経営ゲームの類をほぼまったくやったことがないのでまず「A 列車で行こう!」でもやってろという感じではあるのだが、業務改善とかたぶん結構好きそうだし(コツコツやれるかはともかく)、対人コミュニケーションは感情をこめてやれつつも心の中では冷めてて距離を保てるし(なので非情な人事とか割と平気でできそう)、数字に弱く金勘定への関心が低いうえに金周りの実務経験ゼロという致命的な欠点以外はいくらか適性ある要素もあるんじゃない?なんて妄想したりしてるこの一、二年。

平社員と(中間)管理職は経験したのでまだ未経験の経営者というものに憧れがあるのかもしれない。
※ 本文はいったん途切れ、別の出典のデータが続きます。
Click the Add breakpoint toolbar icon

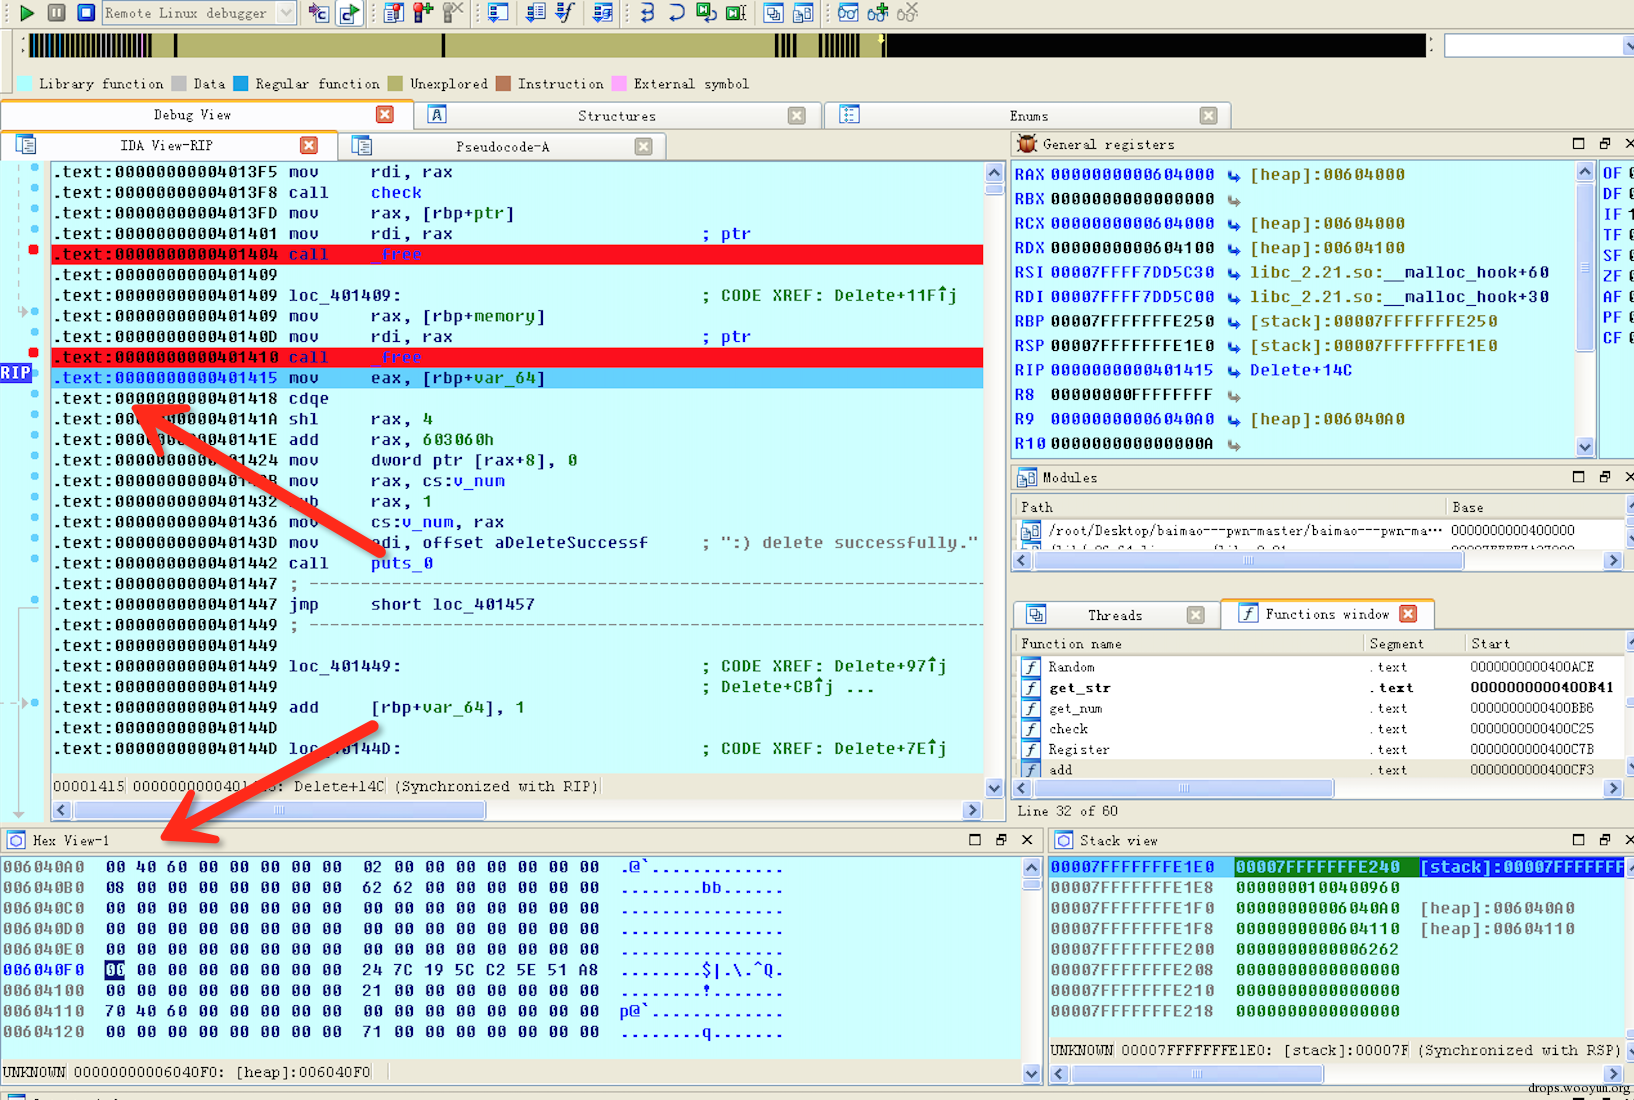tap(423, 13)
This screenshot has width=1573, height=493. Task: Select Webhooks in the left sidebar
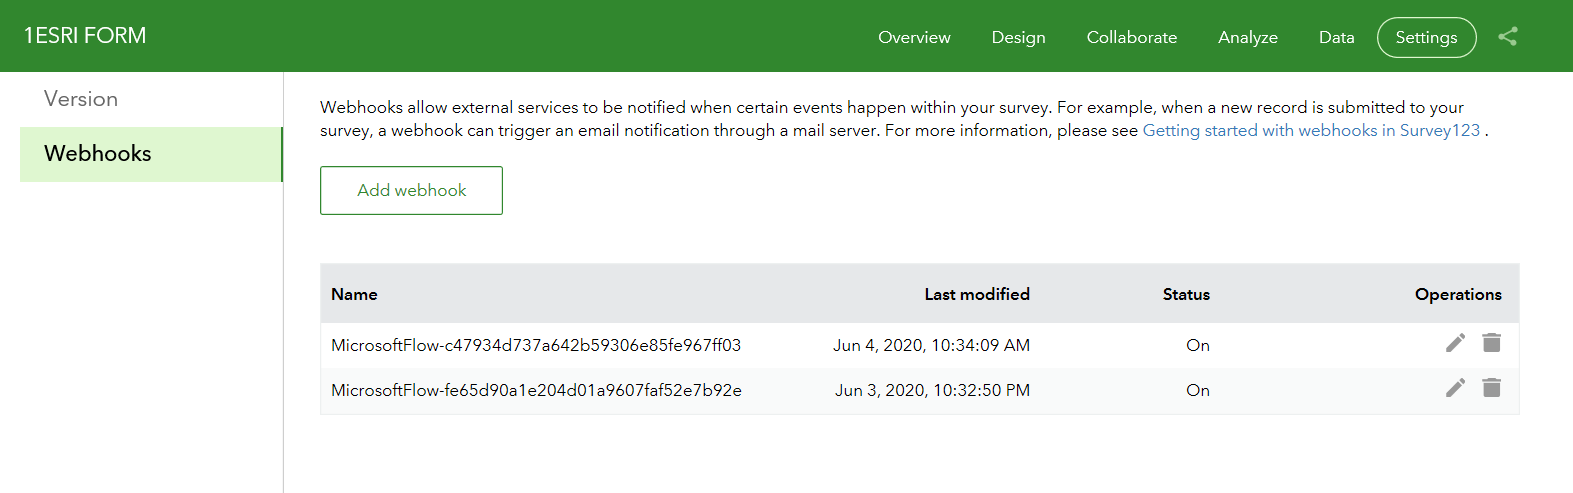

この歳になって憧れとか寝言は寝て言え感がある。いや未知なる挑戦への好奇心と言い換えたい。ただおれが起業はありえないので(起業してまで成し遂げたい事業など思いつかない)、あくまでナンバーツー・スリー的な立場で改善・改革を手伝う、その活動を通じて経営的なものを体感し理解していく、なんてことができるととても面白そうではあるのだが……。

まあ自分で書きながら「そんなばかな」とツッコミしてるくらいなのでほんとにただの妄想に過ぎないけど、妄想でもなんでもいいからとにかく書いておけというのがおれの信条であるからにはいずれ書きたいと思っていた話題だった。なかなか書き始めるきっかけがなくて書けなかったけど、また一つ頭の中の奥底の一部を占有していたアイデアを吐き出せて少しすっきりした。